The whole listing is to be given again without alteration, except that its pictures are dropped.

§ **DATA**
# # # # # # #

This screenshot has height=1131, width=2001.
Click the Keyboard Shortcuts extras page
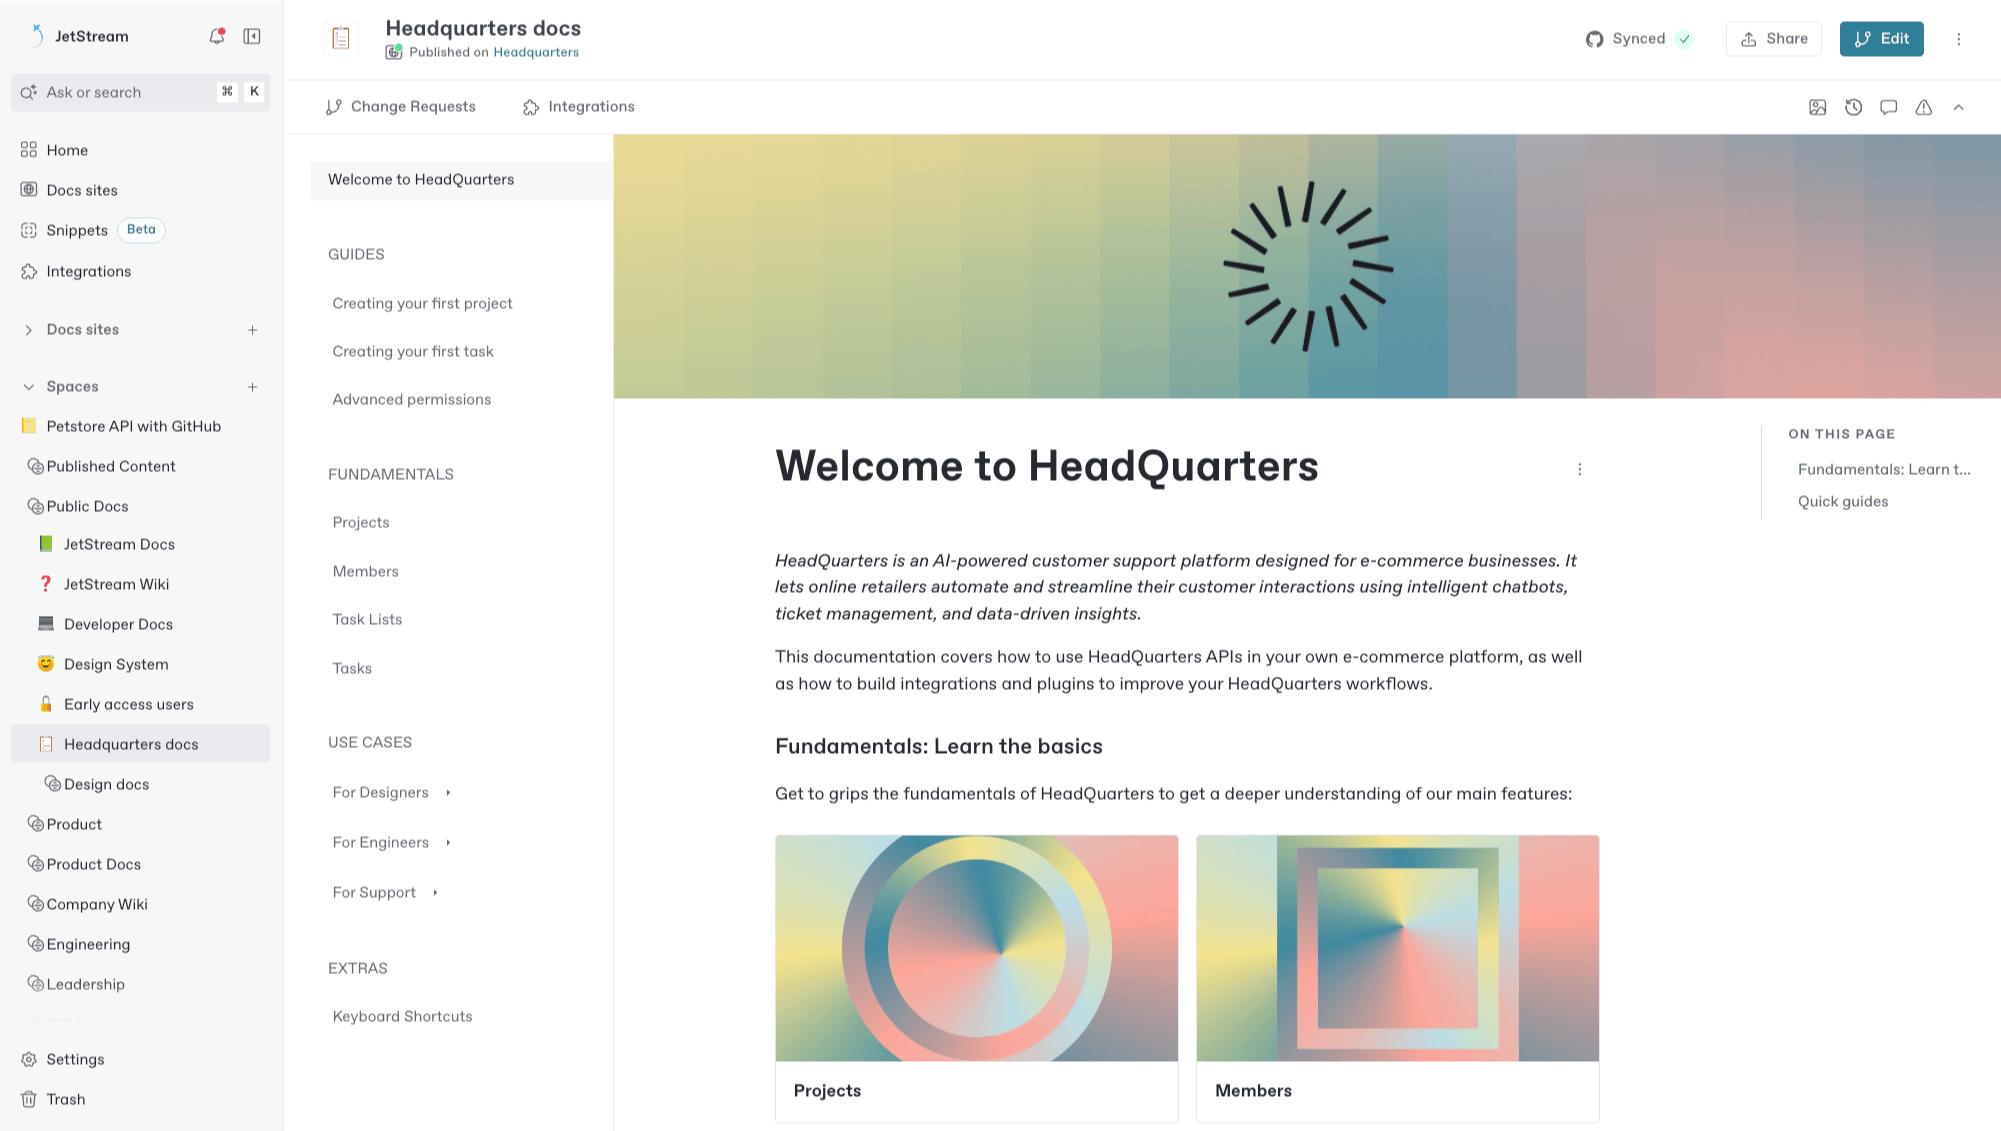click(401, 1016)
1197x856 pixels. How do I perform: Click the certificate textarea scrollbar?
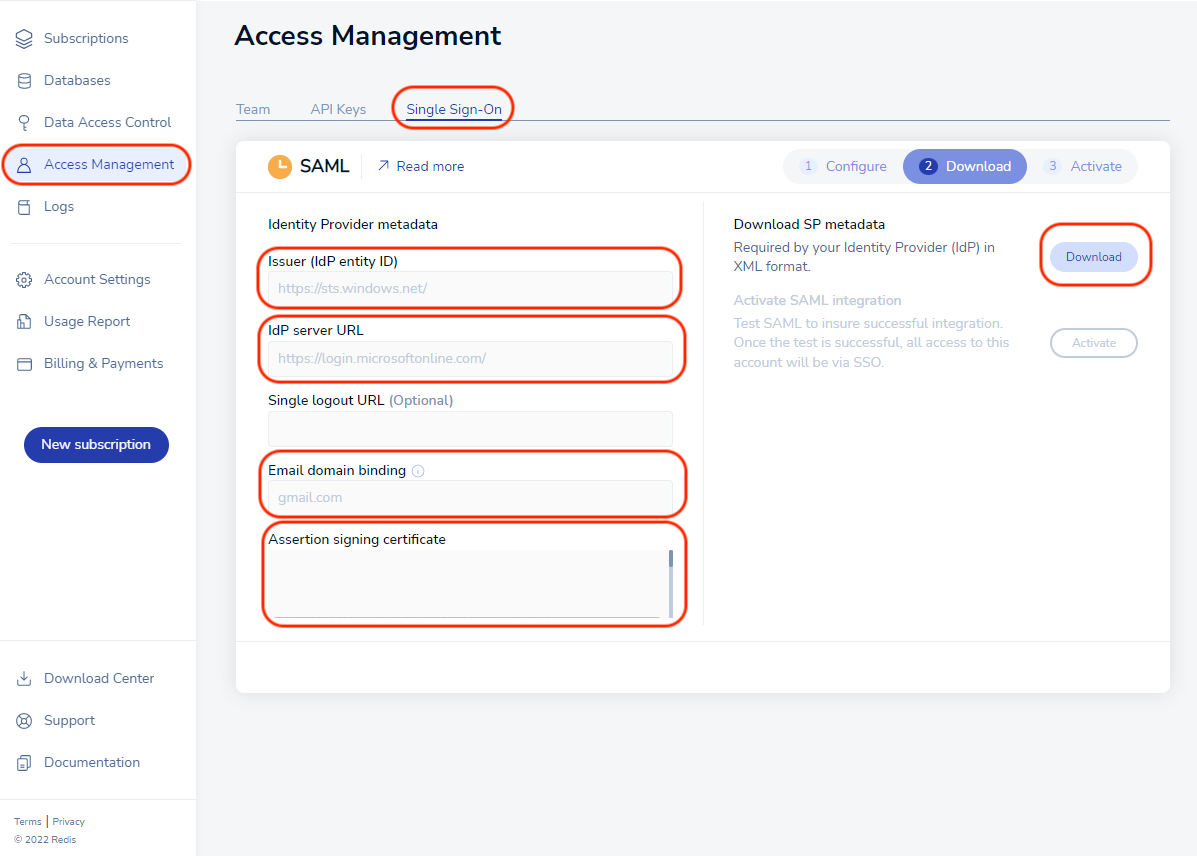[671, 582]
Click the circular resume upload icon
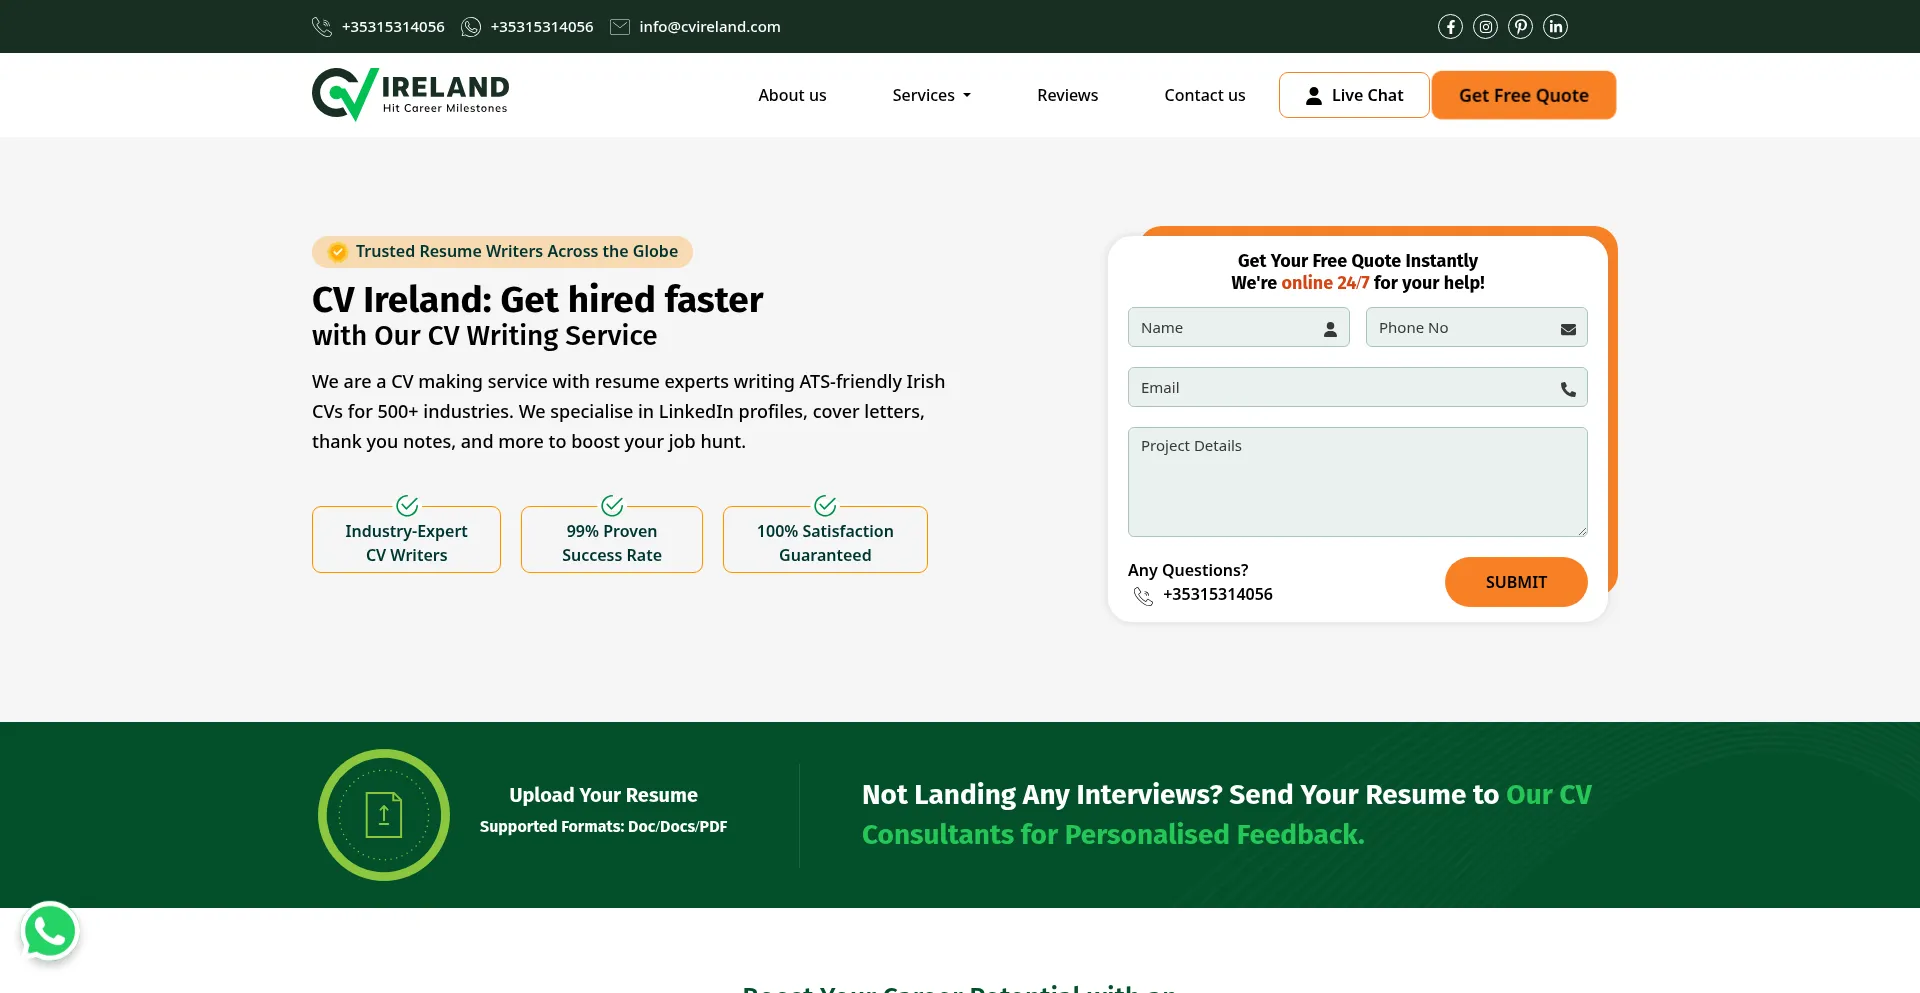Image resolution: width=1920 pixels, height=993 pixels. [x=384, y=815]
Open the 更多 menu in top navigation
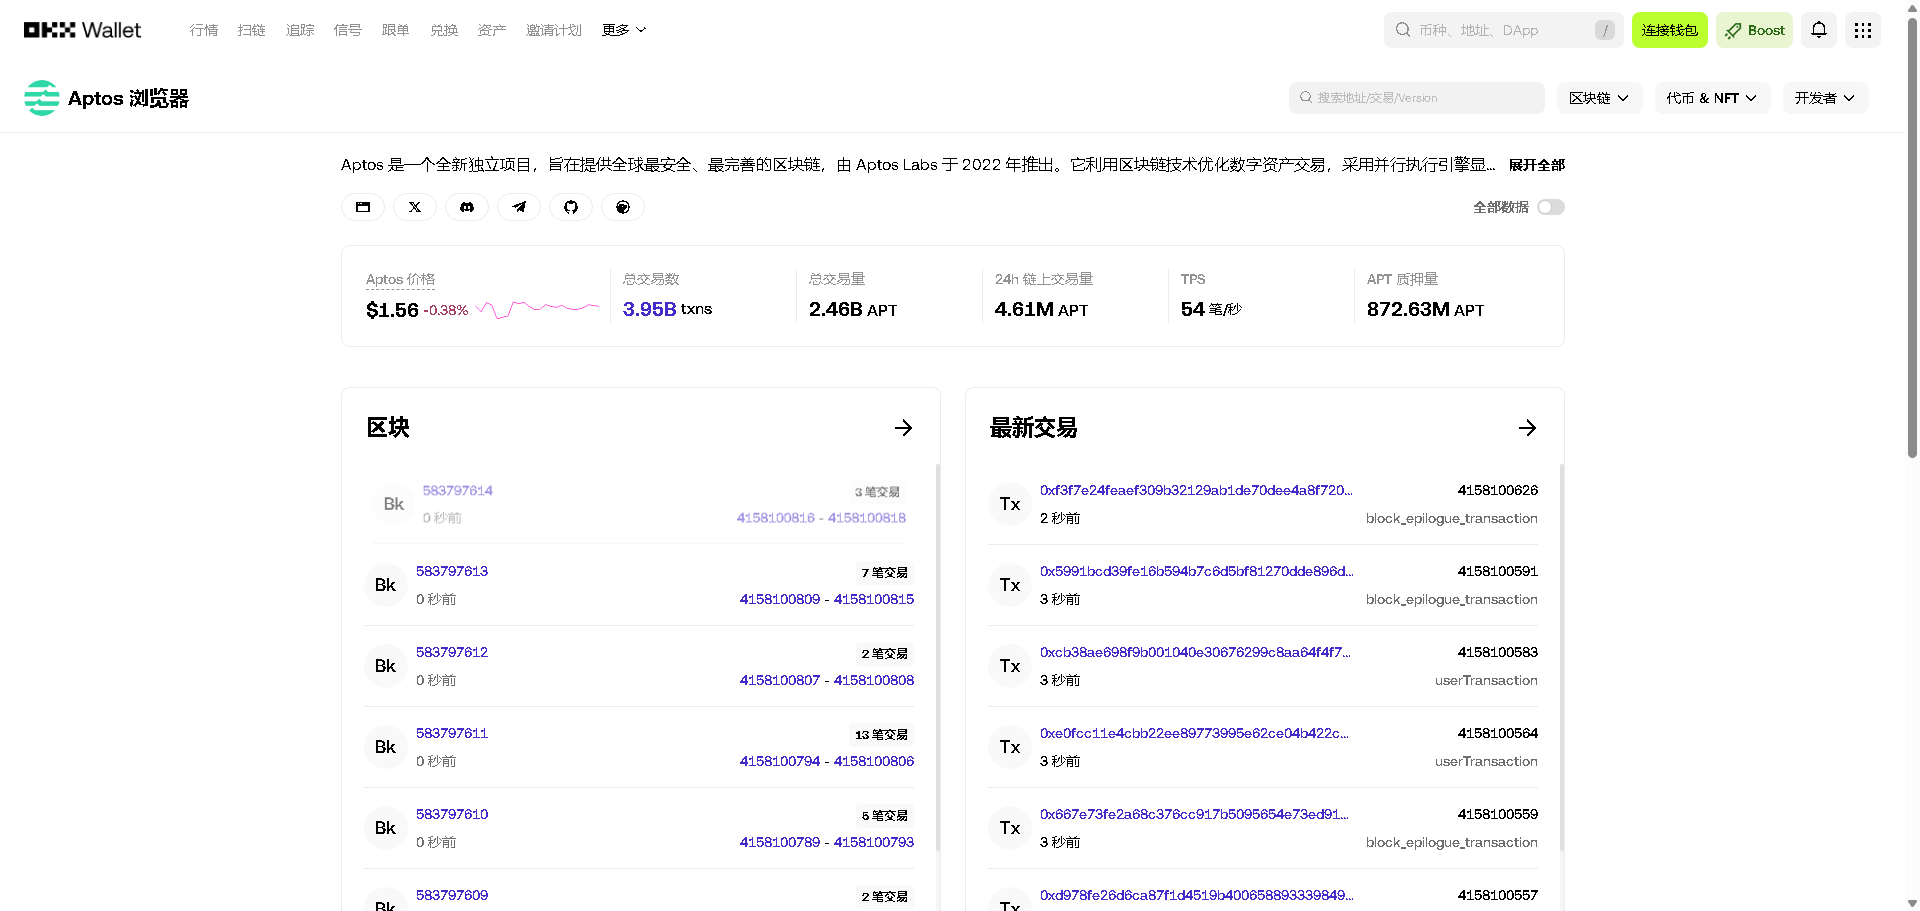Screen dimensions: 1920x911 [x=624, y=30]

# # # # # # #

§ **ANSWER**
This screenshot has height=1131, width=2001.
Click the Keyboard Shortcuts extras page
click(401, 1016)
1197x856 pixels. How do I perform: Click the certificate textarea scrollbar?
[671, 582]
Click the circular resume upload icon
Image resolution: width=1920 pixels, height=993 pixels. [x=384, y=815]
Open the 更多 menu in top navigation
Screen dimensions: 1920x911 [x=624, y=30]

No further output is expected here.